Rotten Tomatoes ratings for 30,000+ movies explained with Machine Learning
SHAP values for director, genre, rating, and more
SHAP values for director, genre, rating, and more
In this article, I use the dataset containing extensive information for about 140,000 unique movies from the Rotten Tomatoes website collected by April 2023. The dataset is publicly available on Kaggle. Full details of the analysis can be found in this public Kaggle notebook.
Step 1 — data preprocessing
Here, data preprocessing consists of the following steps:
selecting movies with identified labels — rating scores from both users (audience score) and professional critics (tomato-meter score) — scaled from 0 to 100;
converting movie release dates to decades;
grouping movie runtime lengths into larger (20-minute) bins;
extracting movie genres, directors, and sound mix columns and encoding them with at least 25 records present in the dataset;
removing unused columns;
finally, encoding rare categorical variables such as movie ratings, distributors, original languages, runtime lengths, and release decades with no more than 60 different categories in each column and at least 100 records in each category.
Finally, we have received the dataset with more than 30,000 movies, with defined ratings both from users and from professional critics, and selected them for the subsequent analysis.
Step 2 — setting a Machine Learning model to predict user rating scores
The data prepared with the previous step are randomly split between training and test samples,and modelled with the CatBoostRegressor model that explicitly takes into account categorical features. The root mean squared error (RMSE) of the resulting model is about 18.3 percentage points, an improvement compared to the baseline model RMSE of about 20.9 points (assuming the same score of about 62.2 points for every movie).
Step 3 — explanation of the obtained Machine Learning model
Here, we are using the SHapley Additive exPlanations (SHAP) method, one of the most common to explore the explainability of Machine Learning models. The units of SHAP value are hence in percentage points.

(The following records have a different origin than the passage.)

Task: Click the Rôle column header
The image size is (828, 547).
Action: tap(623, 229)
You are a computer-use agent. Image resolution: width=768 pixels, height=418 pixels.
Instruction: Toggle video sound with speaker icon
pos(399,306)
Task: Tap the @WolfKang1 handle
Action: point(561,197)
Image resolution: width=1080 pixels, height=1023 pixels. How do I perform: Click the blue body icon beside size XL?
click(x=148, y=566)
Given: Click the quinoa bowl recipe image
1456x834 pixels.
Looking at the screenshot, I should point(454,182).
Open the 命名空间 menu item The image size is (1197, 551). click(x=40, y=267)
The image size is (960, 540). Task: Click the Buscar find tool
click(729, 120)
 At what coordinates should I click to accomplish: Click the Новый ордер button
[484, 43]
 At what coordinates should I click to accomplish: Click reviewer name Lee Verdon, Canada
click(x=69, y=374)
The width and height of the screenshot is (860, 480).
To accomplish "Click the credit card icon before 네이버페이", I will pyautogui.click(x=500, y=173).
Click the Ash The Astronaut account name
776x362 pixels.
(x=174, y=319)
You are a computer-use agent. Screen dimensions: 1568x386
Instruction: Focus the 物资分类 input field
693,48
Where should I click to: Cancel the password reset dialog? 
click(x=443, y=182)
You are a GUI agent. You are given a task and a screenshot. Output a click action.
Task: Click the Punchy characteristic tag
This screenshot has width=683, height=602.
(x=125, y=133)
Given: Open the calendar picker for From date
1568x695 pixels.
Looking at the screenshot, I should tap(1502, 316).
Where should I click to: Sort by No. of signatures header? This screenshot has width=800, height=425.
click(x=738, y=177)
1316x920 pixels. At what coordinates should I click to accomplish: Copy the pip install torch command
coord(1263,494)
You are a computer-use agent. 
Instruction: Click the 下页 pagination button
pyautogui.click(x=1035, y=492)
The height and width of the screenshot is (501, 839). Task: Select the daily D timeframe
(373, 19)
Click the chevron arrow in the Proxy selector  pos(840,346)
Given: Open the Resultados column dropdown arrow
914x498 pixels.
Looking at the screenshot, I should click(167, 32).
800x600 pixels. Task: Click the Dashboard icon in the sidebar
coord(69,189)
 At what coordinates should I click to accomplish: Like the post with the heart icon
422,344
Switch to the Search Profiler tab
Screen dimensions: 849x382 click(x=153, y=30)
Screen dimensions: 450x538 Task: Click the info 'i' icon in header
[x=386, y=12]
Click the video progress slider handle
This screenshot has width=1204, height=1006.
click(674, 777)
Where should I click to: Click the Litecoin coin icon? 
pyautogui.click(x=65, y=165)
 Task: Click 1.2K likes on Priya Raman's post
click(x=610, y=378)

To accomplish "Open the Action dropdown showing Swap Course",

First, we look into the span of SHAP values for top features of our interest:
![](https://substackcdn.com/image/fetch/w_1456,c_limit,f_auto,q_auto:good,fl_progressive:steep/https%3A%2F%2Fsubstack-post-media.s3.amazonaws.com%2Fpublic%2Fimages%2F6bb5ec6d-69b6-4d47-8742-e43ea9034ee1_776x930.png)
As we see, the most important features to predict user rating scores for Rotten Tomatoes movies are the movie genre, runtime, and release date.
Now, we look at individual features.
About movie genres, the highest audience scores are associated with Stand-up, Documentary, Anime, and Animation movies:
![](https://substackcdn.com/image/fetch/w_1456,c_limit,f_auto,q_auto:good,fl_progressive:steep/https%3A%2F%2Fsubstack-post-media.s3.amazonaws.com%2Fpublic%2Fimages%2F1f1abe97-d21a-47a6-955f-6c62211a51d7_800x685.png)
Regarding movie directors, remarkably, the highest audience scores are associated with Akira Kurosawa, Ingmar Bergman, Rainer Werner Fassbinder, Ridley Scott, Steven Spielberg, and Billy Wilder:
![](https://substackcdn.com/image/fetch/w_1456,c_limit,f_auto,q_auto:good,fl_progressive:steep/https%3A%2F%2Fsubstack-post-media.s3.amazonaws.com%2Fpublic%2Fimages%2F220f3266-57c3-49de-9579-7a25b44b1b31_800x727.png)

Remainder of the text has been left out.